La Società appena costituita aprì la Sua sede (locali in affitto) in via Torino di lato a l’attuale Piazza Mercato di fronte al monumento agli illustri figli di Arbus Pietro Leo e Senatore Raimondo Garau come testimonia una cartolina illustrata dei primi del ‘900.
Nel 1914 la Società acquistò i locali di via Vaquer, che opportunamente ampliati e restaurati nel 2001 sono oggi orgoglio di tutti i soci.

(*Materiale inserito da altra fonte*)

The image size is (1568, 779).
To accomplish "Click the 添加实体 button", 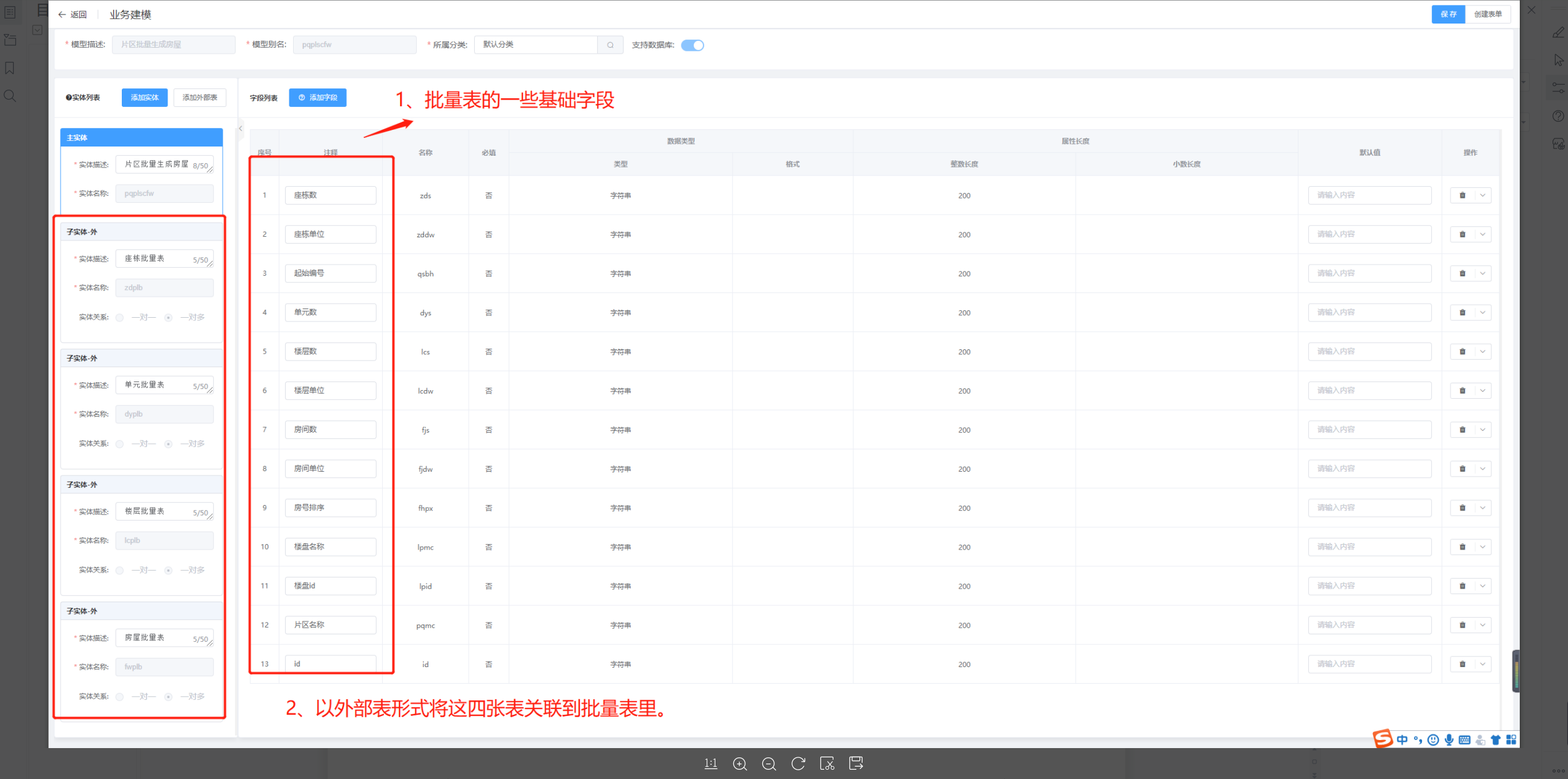I will point(144,98).
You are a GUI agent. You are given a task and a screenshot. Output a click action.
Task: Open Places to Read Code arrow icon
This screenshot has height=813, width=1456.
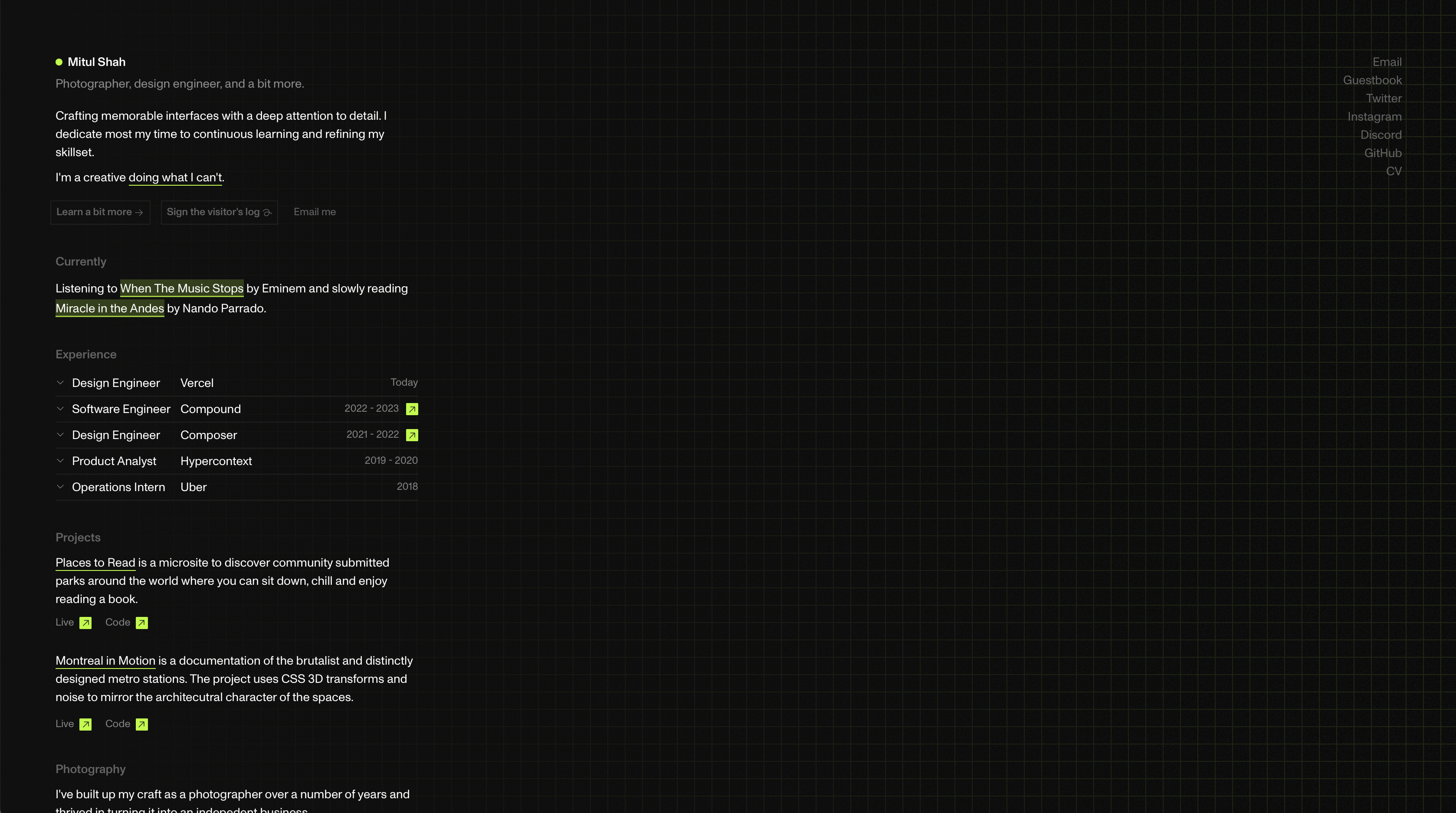[x=142, y=623]
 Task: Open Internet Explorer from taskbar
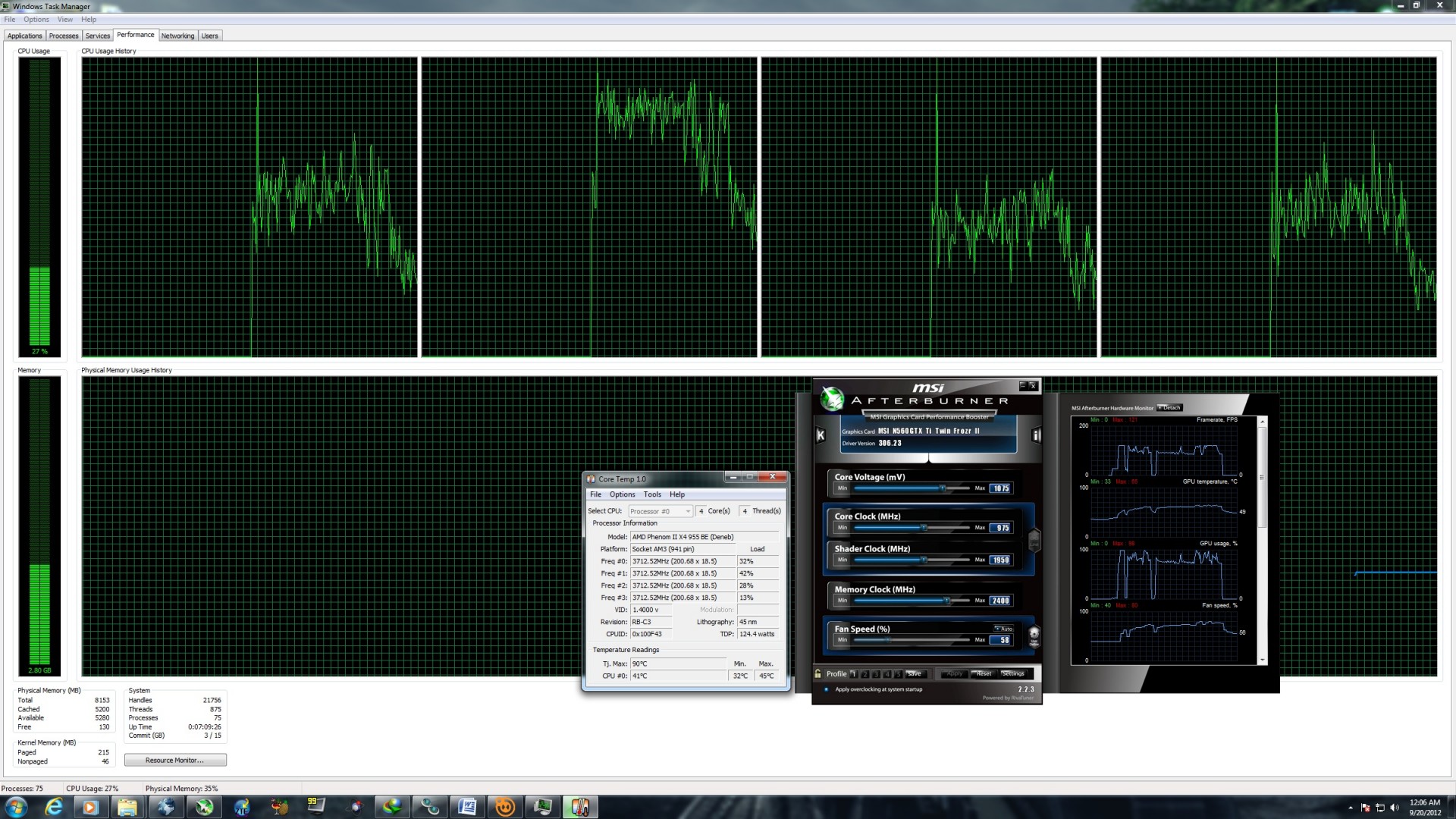(x=54, y=807)
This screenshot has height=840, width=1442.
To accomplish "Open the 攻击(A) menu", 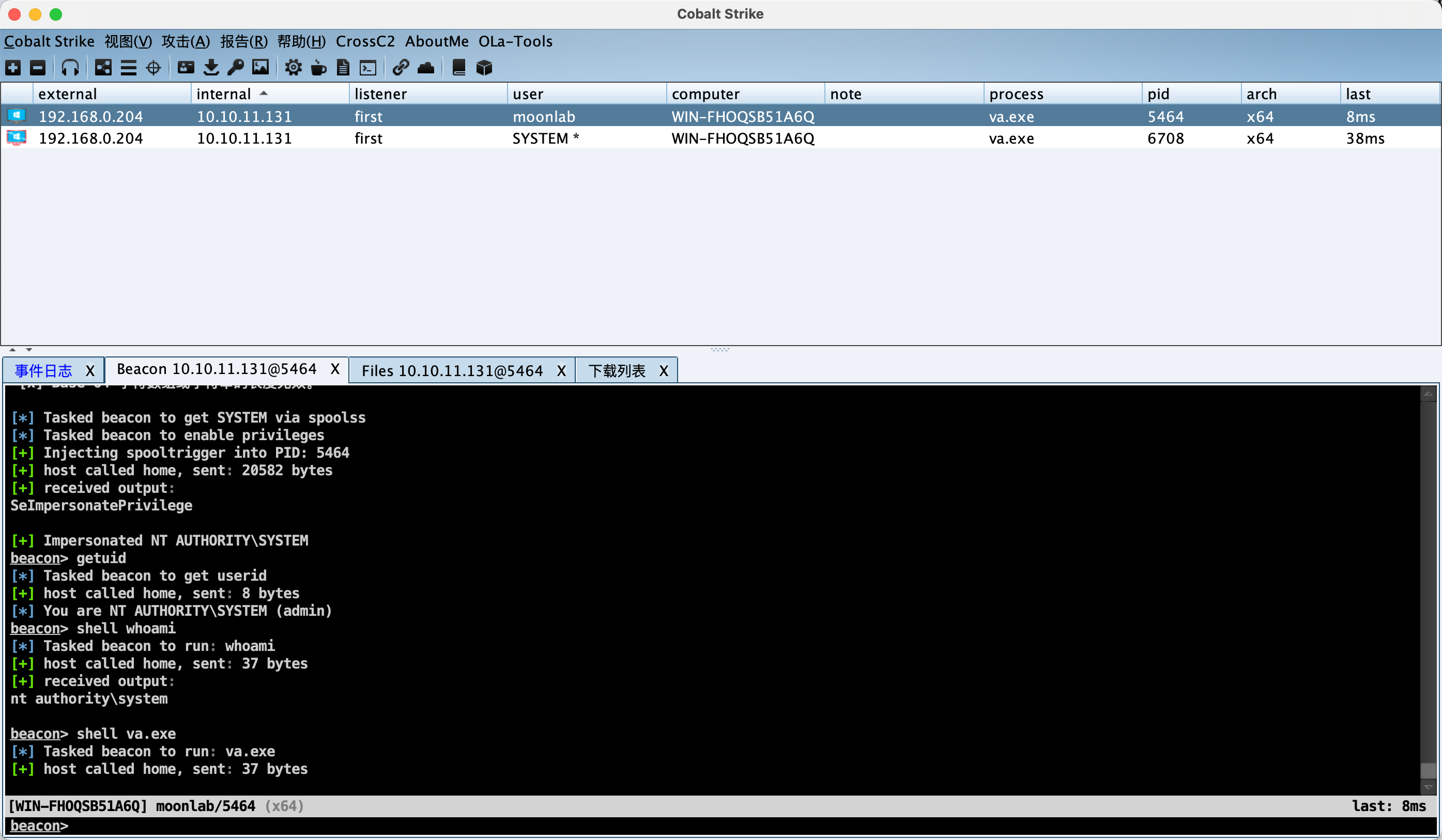I will point(186,41).
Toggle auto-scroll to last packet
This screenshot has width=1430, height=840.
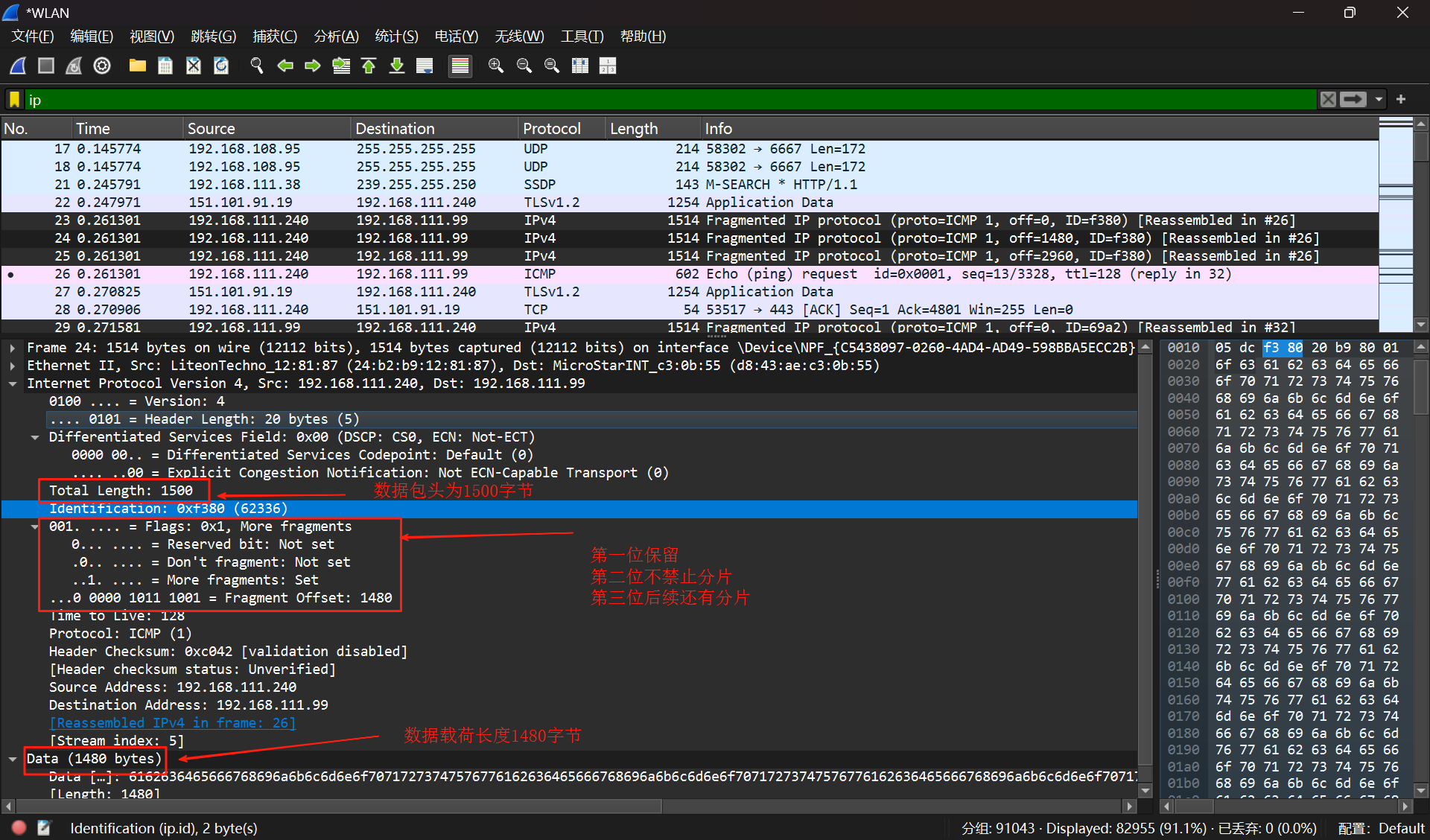click(x=425, y=66)
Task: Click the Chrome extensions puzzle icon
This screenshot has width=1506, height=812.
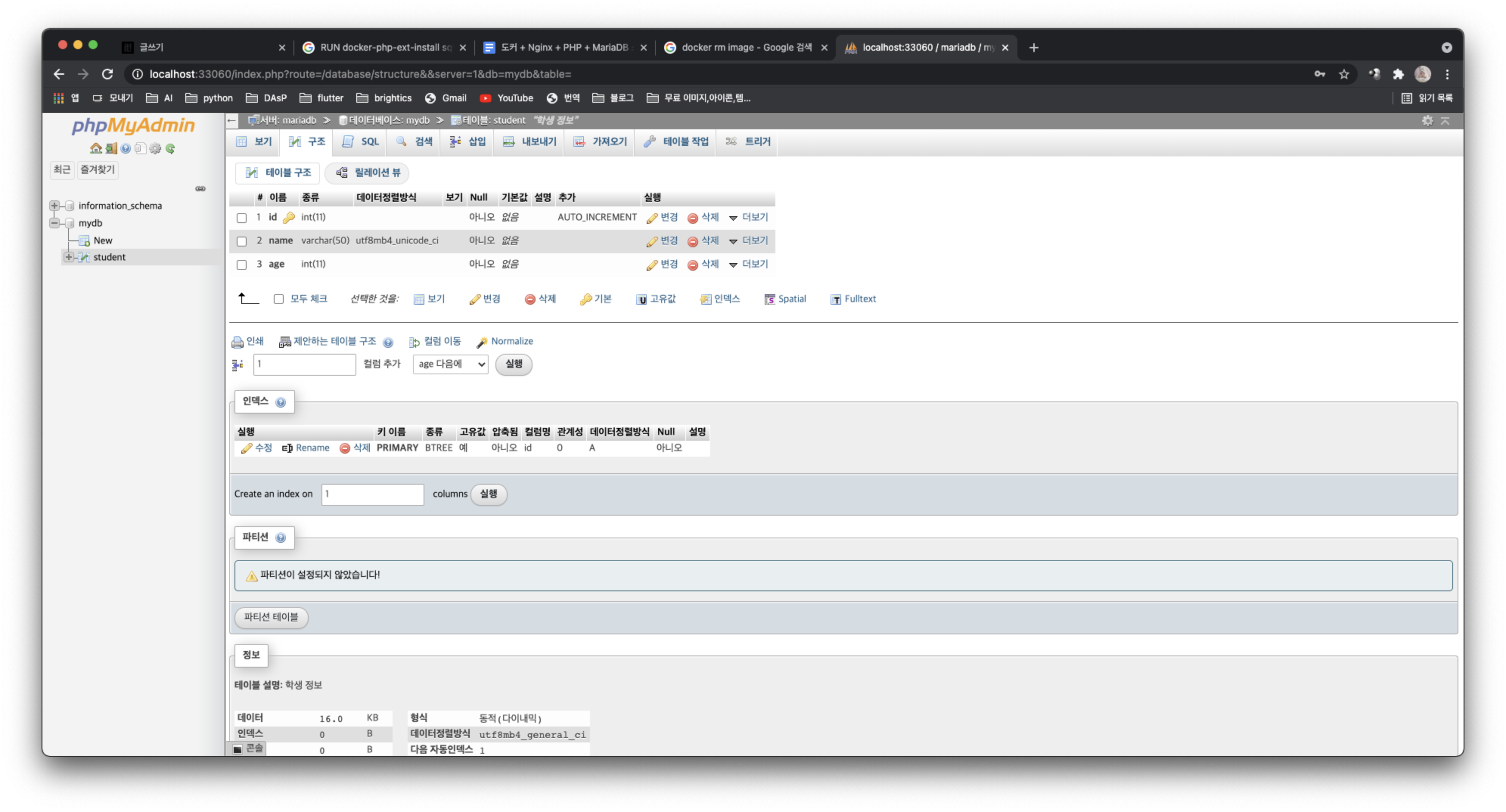Action: click(1398, 74)
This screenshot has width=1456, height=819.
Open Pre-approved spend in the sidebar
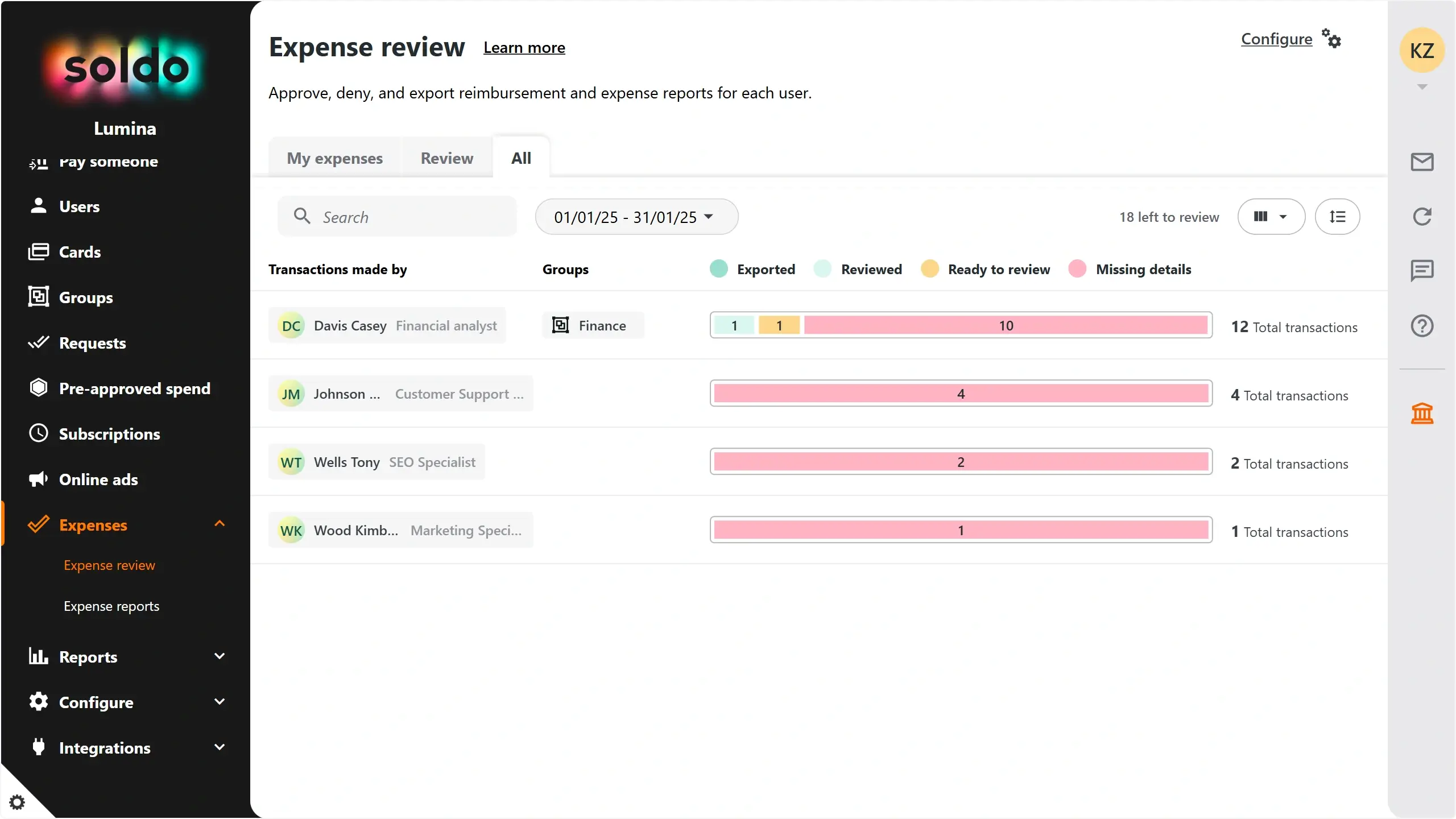tap(134, 388)
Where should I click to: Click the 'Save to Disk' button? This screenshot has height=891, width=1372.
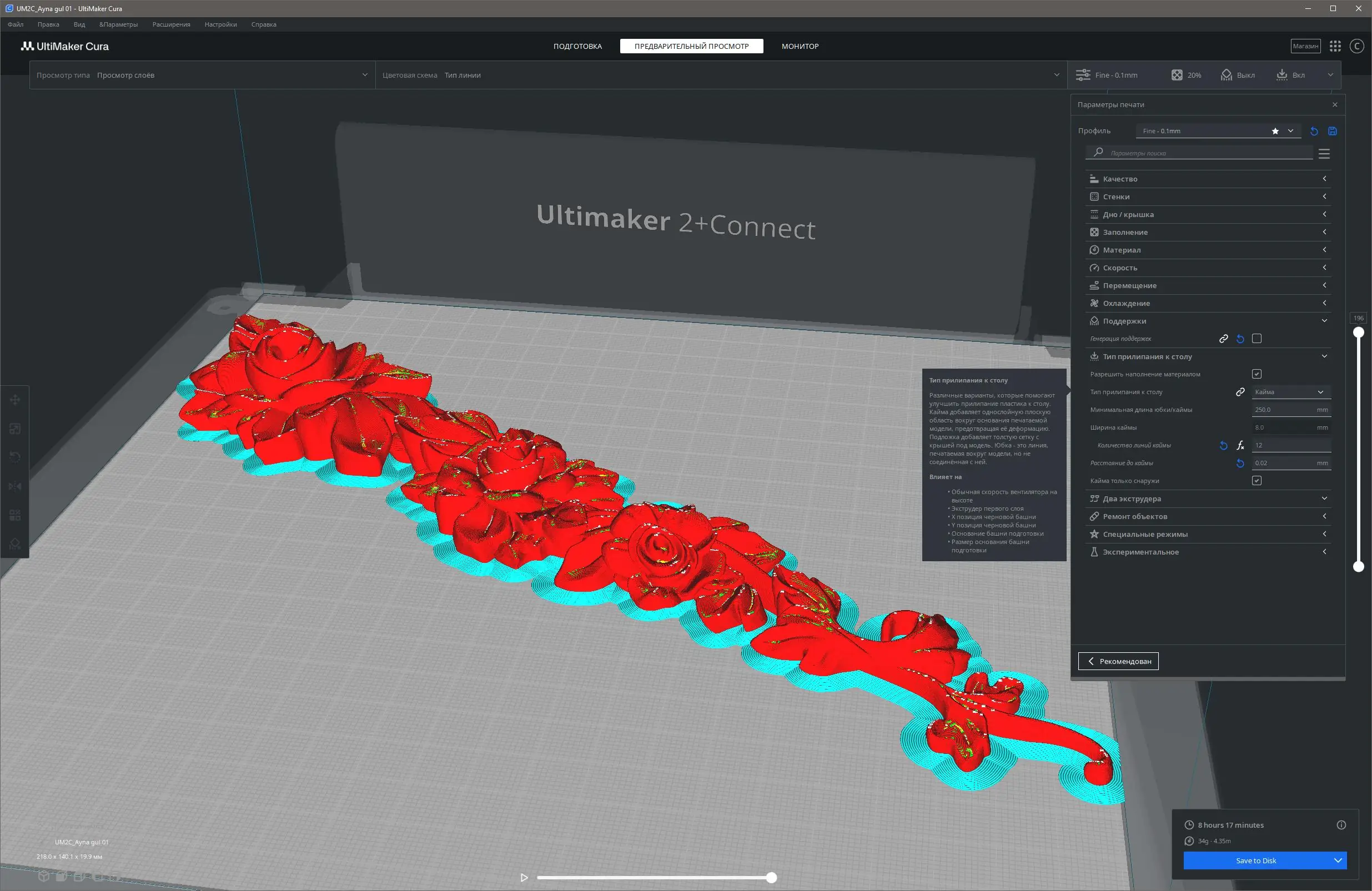click(1255, 860)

Poiché in generale le Società di Mutuo Soccorso si ispiravano, già dalla loro origine, agli ideali Risorgimentali , non erano ben viste dal regime fascista che a partire dal 1922 si instaurò nel paese e così il 30 settembre 1928 la Sede della nostra Società subì una perquisizione e tutti i suoi beni furono confiscati. Venne redatto un verbale di confisca (vedi all. 2) e l’attività sottoposta a rigidi controlli continuò sotto la Presidenza del Sig. Virdis Sebastiano (foto n.2) e del Cassiere sig. Raimondo Caddeo nominati dal Commissario straordinario sig, Erminio Lampis con la regia del Segretario del Fascio locale sig. Giovanni Battista Virdis.
La Società non interruppe la sua attività neppure nel periodo fascista e dopo la Liberazione riprese con rinnovata lena. Nel 1966, in occasione del 60° anniversario della fondazione, venne celebrato in maniera particolare: Presidente, consiglio di Amministrazione (vedi foto n. 3 – 4 – 5) e Soci , dopo una riunione in sede sfilarono per la via principale del paese e si recarono poi nella vicina pineta di Belvedere per il pranzo al sacco. In questi ultimi anni, in occasione dell’anniversario della fondazione, si organizza sempre un’assemblea molto partecipata dei Soci e si provvede alla premiazione di quegli iscritti che hanno raggiunto i 25 anni di anzianità di iscrizione.